:: PERMINTAAN 1 ::
Dalam teks tentang tudingan Said Aqil Siradj, mengapa bagian "Komentar kami" menilai tudingan itu tidak memadai? Jelaskan dalam satu sampai tiga kalimat.

:: TEKS YANG DISEDIAKAN ::
KH Said Aqil Siradj menuding dua belas yayasan Islam sebagai yayasan Wahabi yang mengajarkan ideologi Islam Radikal sehingga lahirlah aksi pemboman masjid Cirebon.
“Yayasan-yayasan itulah yang mengajarkan ajaran Islam radikal atau Wahabi. Pelaku bom Masjid Mapolresta Az-Zikra di Cirebon, Gus Syarifuddin adalah jebolan As-Sunnah Cirebon. Bahkan telah mengafirkan bapaknya sendiri. Begitu juga dengan pelaku pengeboman Gereja Bethel di Solo, yakni Gus Ahmad Yosefa juga merupakan alumunus As-Sunnah. Lalu pelaku bom Ritz Carlton, Syaifuddin ternyata dari Manis Lor Kuningan,” tukas Said Agil.
Komentar kami, tudingan itu tidak urut, tidak rinci, tidak menyebut data kongkrit materi yang dia sebut ideology Islam Radikal, dan tidak ada qarinah yang sambung persis ke arah yang ia sebut melahirkan aksi pemboman masjid Cirebon. Hanya dia sebut si anu si anu pelaku bom itu keluaran yayasan anu.

(Data lokasi kata dan elemen)
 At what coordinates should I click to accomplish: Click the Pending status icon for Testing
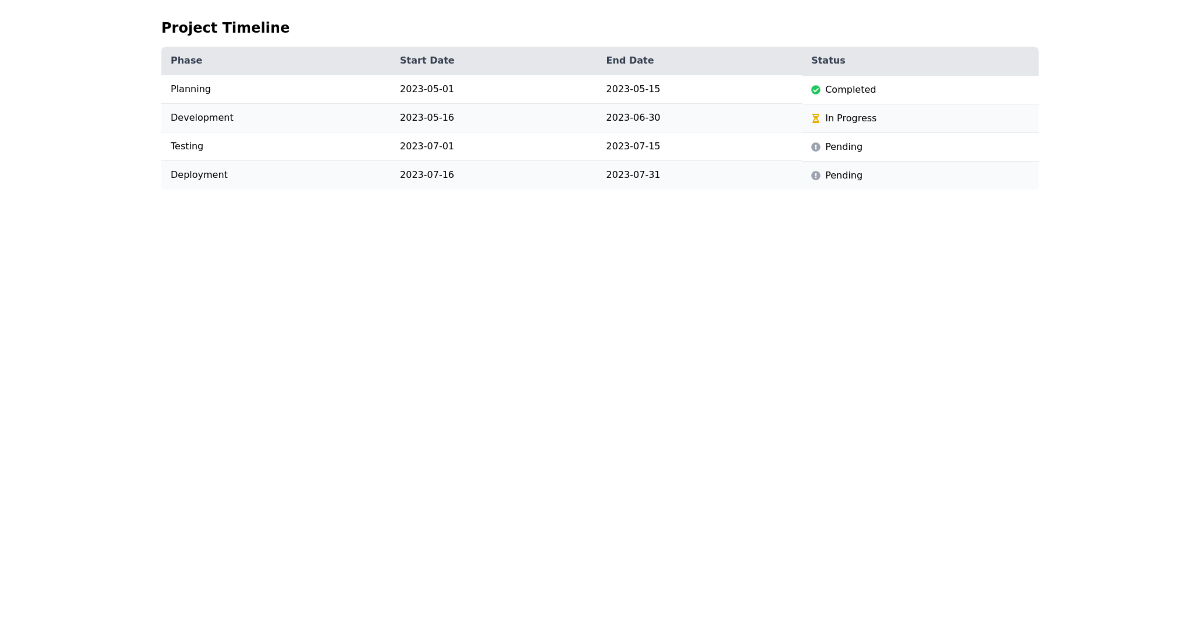point(816,147)
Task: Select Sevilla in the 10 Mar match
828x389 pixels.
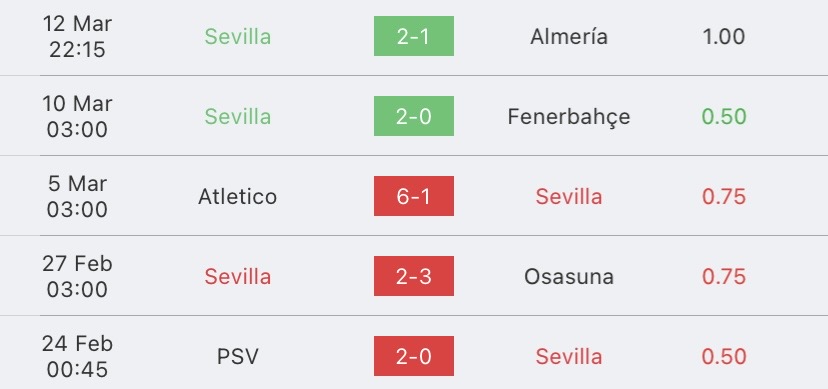Action: (x=238, y=117)
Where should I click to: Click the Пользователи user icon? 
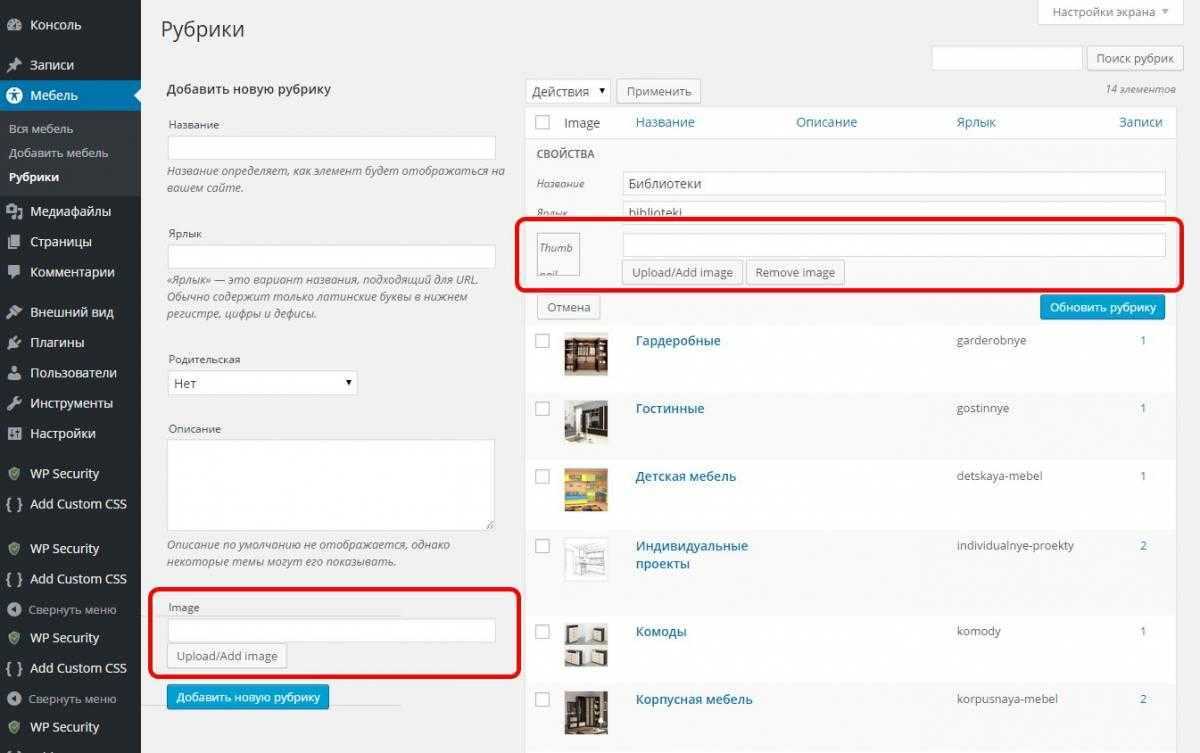(14, 373)
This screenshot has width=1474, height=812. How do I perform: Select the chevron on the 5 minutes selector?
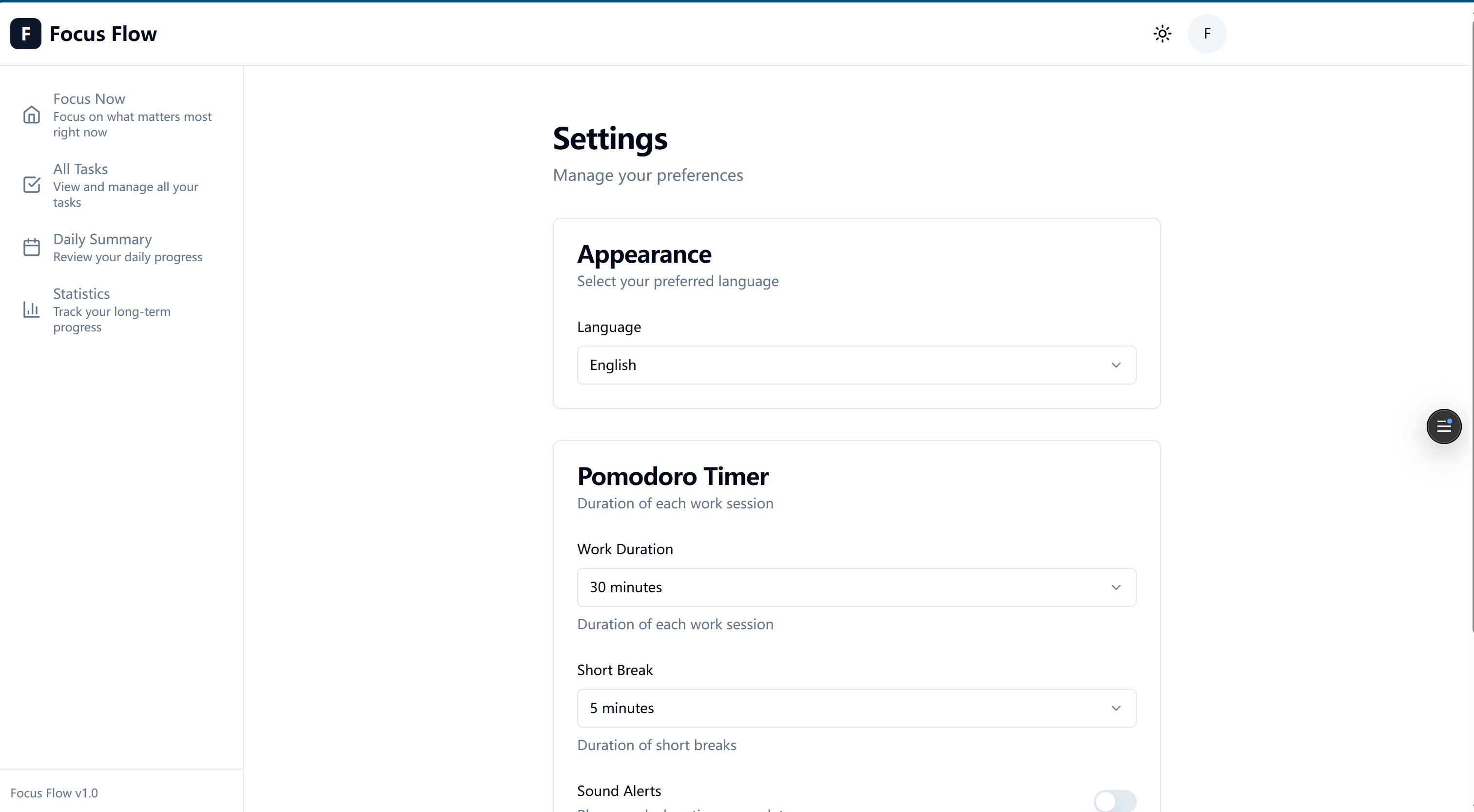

:: PERMINTAAN 2 ::
Salin kata demi kata baris-baris dalam catatan, mulai dari baris yang memuat "Where should I" sampai akhir catatan, termasuk kedua ujungnya. Jangan sertakan gambar dalam jawaban.

:: HASIL LATIHAN 1 ::
Menurut komentar itu, tudingan tersebut tidak urut, tidak rinci, dan tidak menyebut data konkret tentang materi yang disebut sebagai ideologi Islam radikal. Tudingan itu juga tidak memiliki qarinah yang tersambung langsung dengan aksi pemboman masjid Cirebon. Said Aqil hanya menyebut bahwa para pelaku bom adalah keluaran yayasan tertentu.

:: HASIL LATIHAN 2 ::
Where should I click to: Click the Пользователи user icon? 
(14, 373)
This screenshot has width=1474, height=812. How do I perform: Select the chevron on the 5 minutes selector?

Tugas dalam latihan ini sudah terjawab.